"Alatriste" (2006)
So, nun habe ich den Film gesehen und bin selber groß. Also kann ich mal erzählen wie er mir gefallen hat.
Insgesamt ist der Film "Alatriste" eine
Romanverfilmung und das merkt man auch. Die Handlung erstreckt sich über 2 Jahrzehnte. Dabei wird im Leben des "Capitan" Alatriste (Viggo Mortensen, der sich scheinbar in der Rolle des Raufboldes recht gut gefällt und dem man sie auch gern abnimmt), der ein einfacher Musketier in "dem" Spanischen Regiment (also eines der spanischen Infanterieregimenter, die auf der ganzen Welt sich schlugen - typisch für einen Film wird allerdings es anfangs nur "das spanische Regiment" genannt) ist, eine um die andere Episode chronologisch erzählt.

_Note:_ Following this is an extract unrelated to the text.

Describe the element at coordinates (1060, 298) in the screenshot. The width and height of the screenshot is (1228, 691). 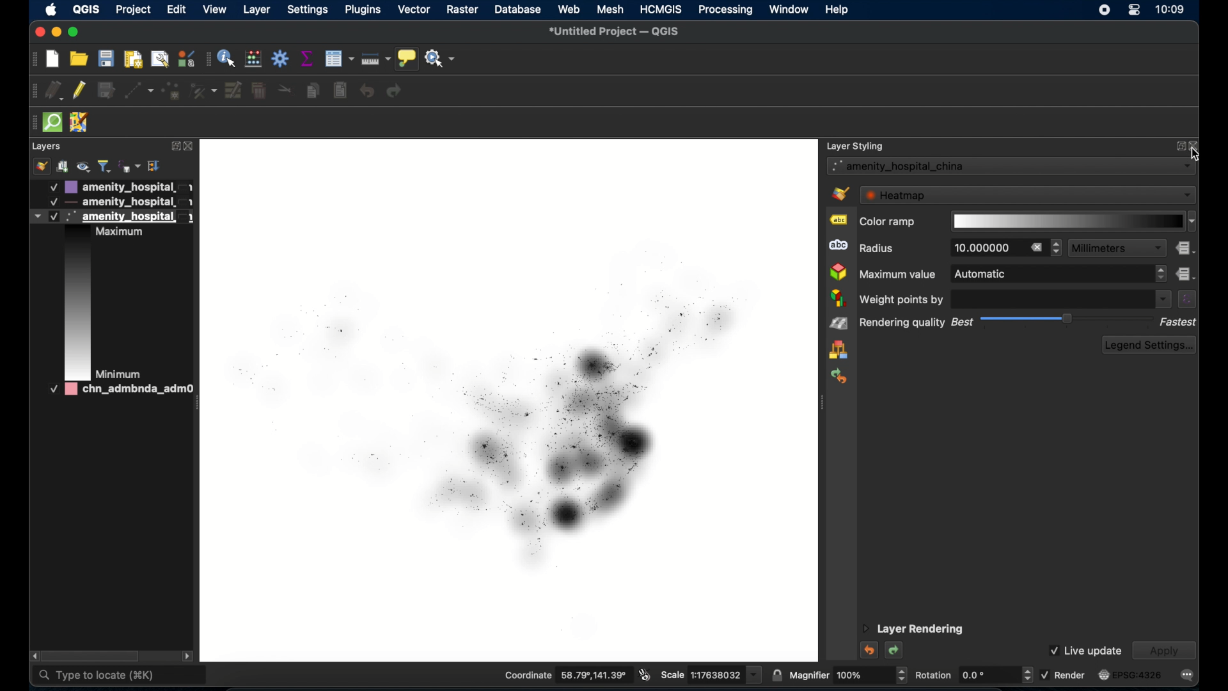
I see `empty fields` at that location.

Zweierlei Dinge sind gleich auffällig. Nicht nur, dass man durch die Aneinanderreihung von Episoden keinen Anhaltspunkt hat, wann denn nun der Film endet, nein auf der DVD prangen gleich zwei irreführende Hinweise. Zum einen werden auf den Illustrationen oder Fotos die Feldschlachten hervorgehoben (z.B. gleich vorne drauf die Piken gezeigt). Dabei findet im ganzen Film nur EINE Feld"schlacht" statt! Und das ganz am Ende (die Schlacht von Rocroi 1643). Zum anderen wird der Film als der teuerste spanische Film aller Zeiten bezeichnet. Aber dafür fällt selbst die letzte "Schlacht" sehr mickrig aus. Ich würde mal schätzen, dass man ein paar hundert Statisten, aber nicht mehr sieht. Hierin wie auch in der teilweise sehr unrealistischen Handlung (der einfache Musketier Alatriste schneit immer mal beim Grafen Olivares rein =) ) ähnelt der Film sehr den Folgen der "Scharfschützen"-Reihe von der BBC.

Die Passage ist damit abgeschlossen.